Mleko sojowe
Mleko sojowe przygotowuje niezbyt często. Mimo, że mleko sojowe jest proste do zrobienia to najczęściej wybieram inne mleka, w tym właśnie mleko migdałowe, jako nasze ulubione, mleko owsiane, mleko z nerkowców, mleko z orzechów laskowych, mleko sezamowe ze słonecznikiem lub inne. Soja zawiera wzmacniającą układ krwionośny lecytynę, genisteinę która ma swój udział w zapobieganiu nowotworom oraz roślinne fitoestrogeny izoflawony i ligniny, hormony wskazane dla kobiet. Ponadto jest bogata w białko, wapń, żelazo, potas, magnez, witaminy z grupy B, tłuszcz, minerały i błonnik. Jednak zawiera również substancję upośledzającą działanie tarczycy. Jest do tego ciężkostrawna, więc staram się, aby na naszym stole częściej znajdowały się inne mleka roślinne niż sojowe. Zwłaszcza, że dużo ich pijemy. Mleko sojowe najczęściej przygotowuję, aby zrobić tofu naturalne lub smakowe. Mleko sojowe zrobione w domu ma bardziej fasolowy smak. Można to ograniczyć, mocno je rozrzedzając przegotowaną lub mineralną. Ja mleko sojowe zazwyczaj dosładzam. Czasami podaję dodatkowo ze zmiksowanym bananem, brzoskwinią lub jabłkiem, tak dla urozmaicenia i lekkiego rozproszenia smaku zwłaszcza u dzieci, które mleka sojowego nie znają. To dobre rozwiązanie zwłaszcza, gdy ktoś przyzwyczaja się dopiero do mlek roślinnych. Mleko sojowe jest inne w smaku niż mleko krowie, ale nie chodzi przecież o to, że powinny być identyczne. Dlatego, zwłaszcza na początku, gdy ktoś rozpoczyna swoja przygodę z mlekiem sojowym czy ryżowym polecam dosładzać je, będzie wtedy bardziej neutralne i delikatne w smaku.
Przepis na: Mleko sojowe
Składniki na Mleko sojowe
• 400 g suchych ziaren soi najlepiej ekologicznej
• woda do moczenia ziarna
• 3 l wody
• 4 łyżki syropu z agawy lub innego słodu
Przygotowanie napoju: Mleko sojowe
1. Soję zalewam woda i odstawiam na noc do napęcznienia.

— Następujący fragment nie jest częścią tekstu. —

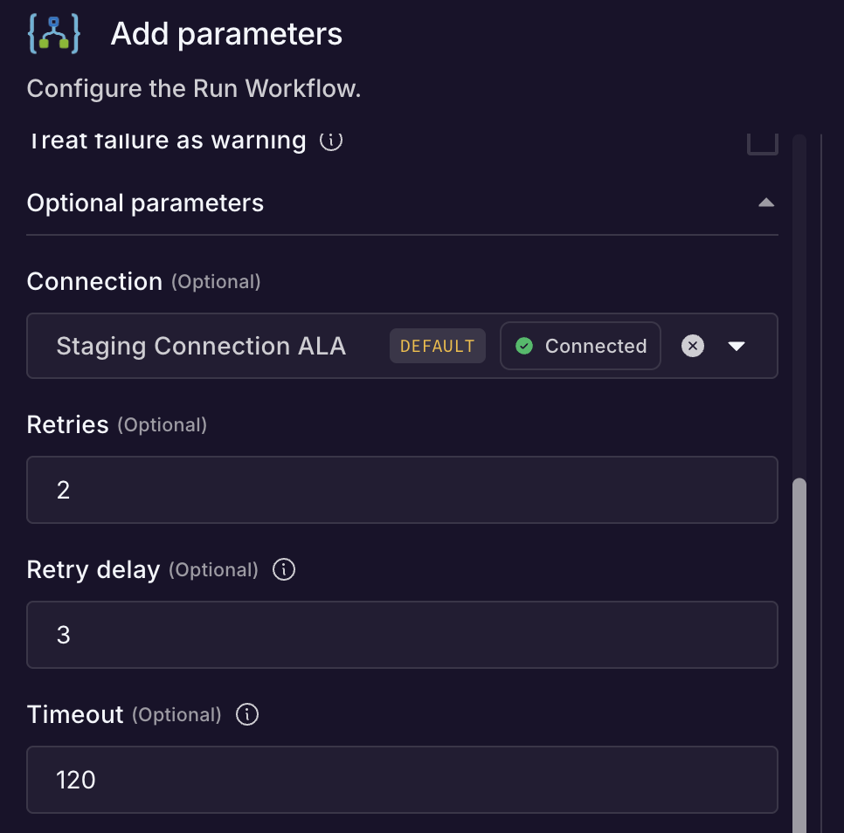Collapse Optional parameters using the chevron
Viewport: 844px width, 833px height.
766,202
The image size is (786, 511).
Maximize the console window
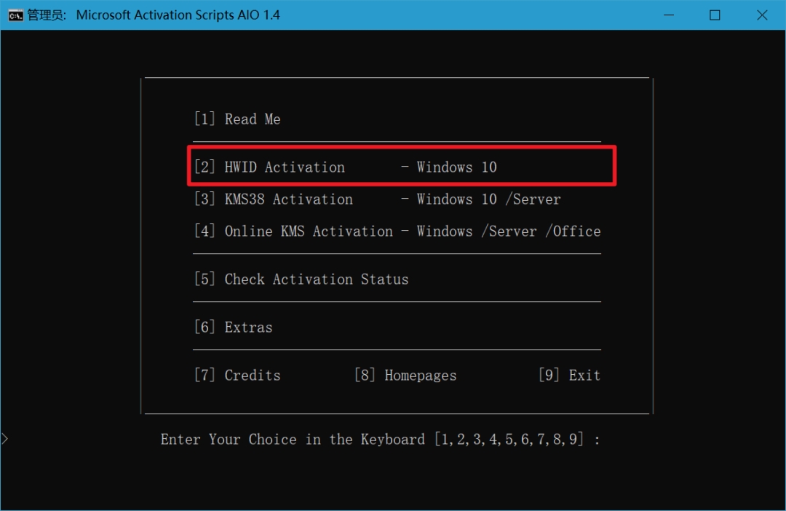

2. Rano odlewam ziarna na sicie i płucze kilkakrotnie wodą.
3. Soję mielę w blenderze w dwóch partiach, a do każdej daję po 2 szklanki wody. Soję przekładam do miski.
4. W wysokim garnku zagotowuję 2 litry wody. Gdy bulgocze wlewam do niej rozdrobnioną na pastę sojową i mieszam delikatnie. W trakcie podgrzewania mieszam do momentu powtórnego zagotowania, wtedy piana bardzo się podniesie. Wyłączam gaz i odstawiam na 5-10 minut. Mieszam i zagotowuje ponownie, gotuje około 5 minut.
5. Spore sito wykładam gazą. Sito ustawiam nad garnkiem, do którego będzie spływało mleko. Przelewam partiami. To, co zostaje na sicie to okara, można ją użyć do wypieków, pasztetów i klusek. Jest jej bardzo dużo.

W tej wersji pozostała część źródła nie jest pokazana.